> Exercise material
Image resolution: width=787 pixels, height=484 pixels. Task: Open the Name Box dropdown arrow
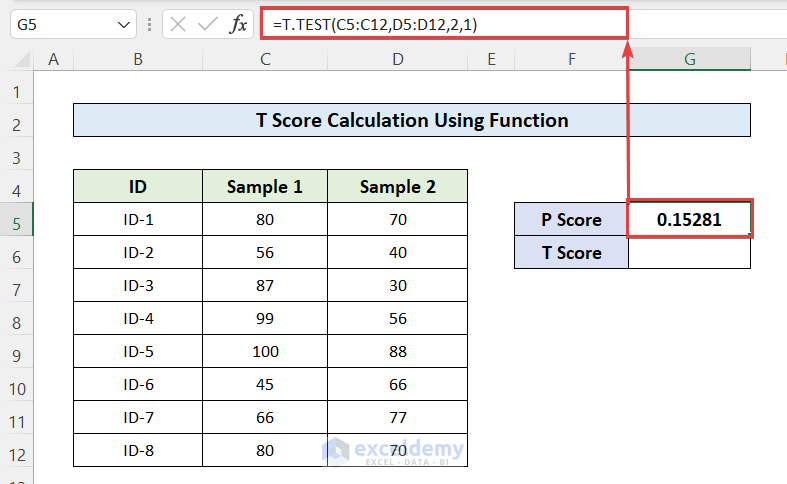point(123,24)
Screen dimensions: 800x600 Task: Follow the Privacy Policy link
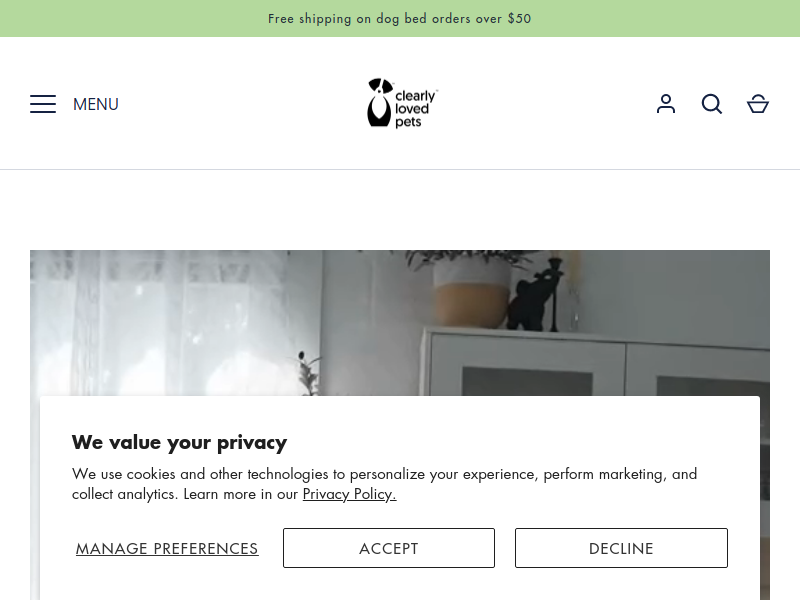click(349, 494)
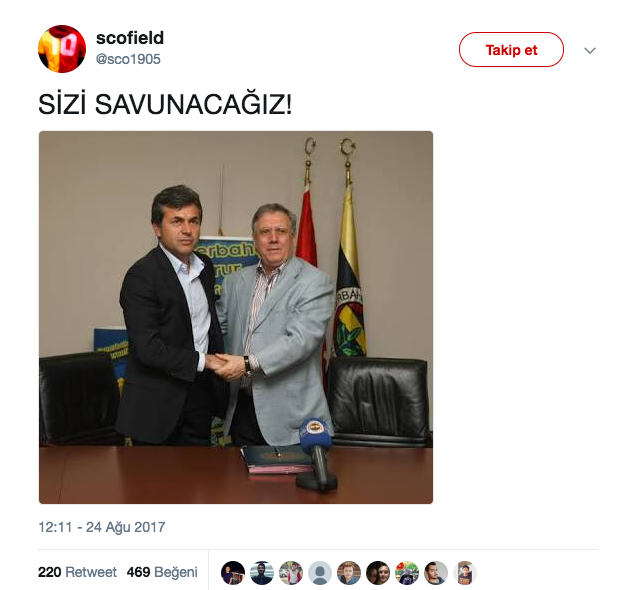View the 469 Beğeni likes list

[162, 572]
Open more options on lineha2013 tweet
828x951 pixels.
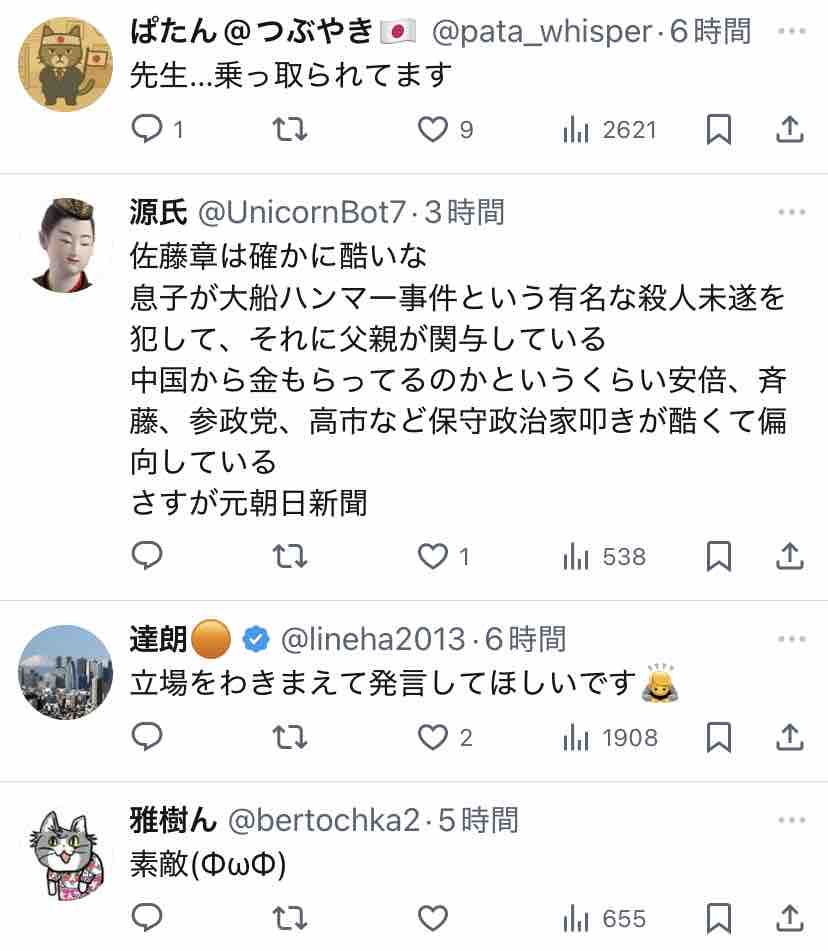(x=792, y=639)
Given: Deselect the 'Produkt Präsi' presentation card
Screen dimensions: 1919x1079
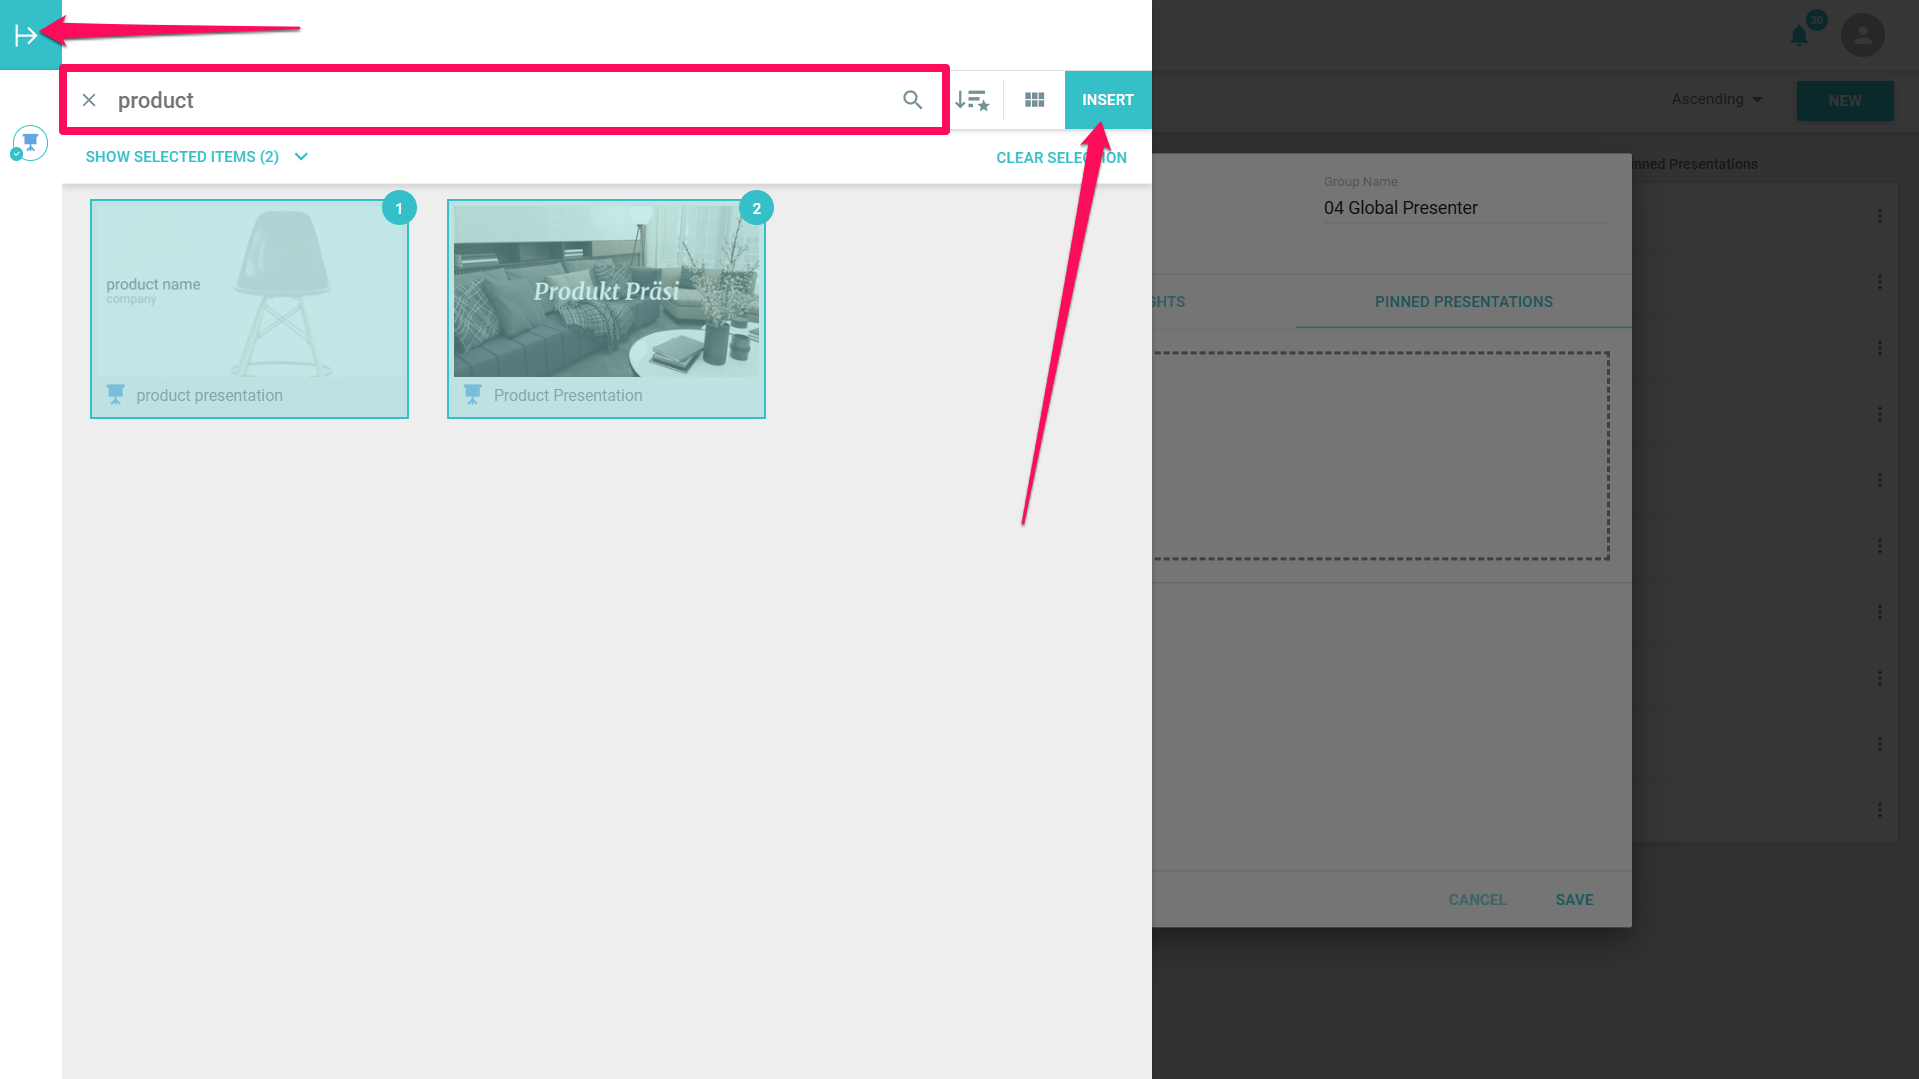Looking at the screenshot, I should click(606, 308).
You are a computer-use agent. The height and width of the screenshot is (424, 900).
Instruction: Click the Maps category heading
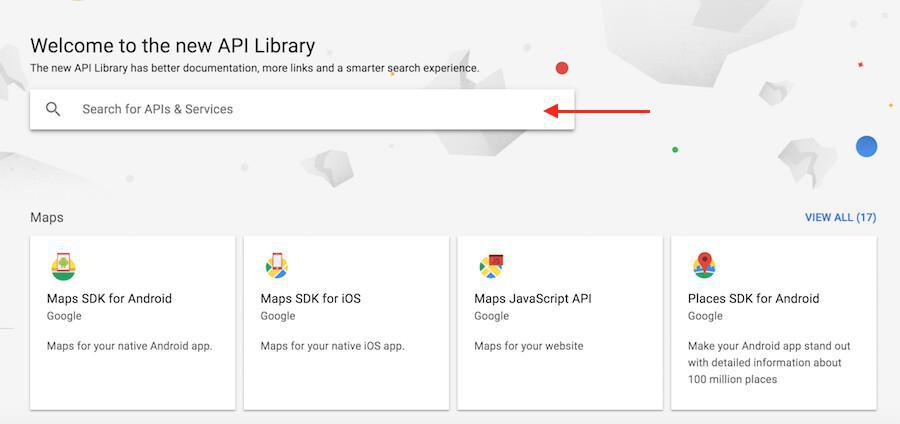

> Direction
Put every line of the records above into a numbered list. Skip the blank lines and leave out the pictures.

> Solution to this exercise
1. Image resolution: width=787 pixels, height=484 pixels. Task: Open the Name Box dropdown arrow
2. point(123,24)
3. Screen dimensions: 800x600 Task: Follow the Privacy Policy link
4. click(349, 494)
5. View the 469 Beğeni likes list
6. [162, 572]
7. Open more options on lineha2013 tweet
8. 828x951 pixels.
9. (x=792, y=639)
10. Given: Deselect the 'Produkt Präsi' presentation card
11. Screen dimensions: 1919x1079
12. Looking at the screenshot, I should click(606, 308).
13. You are a computer-use agent. The height and width of the screenshot is (424, 900).
14. Instruction: Click the Maps category heading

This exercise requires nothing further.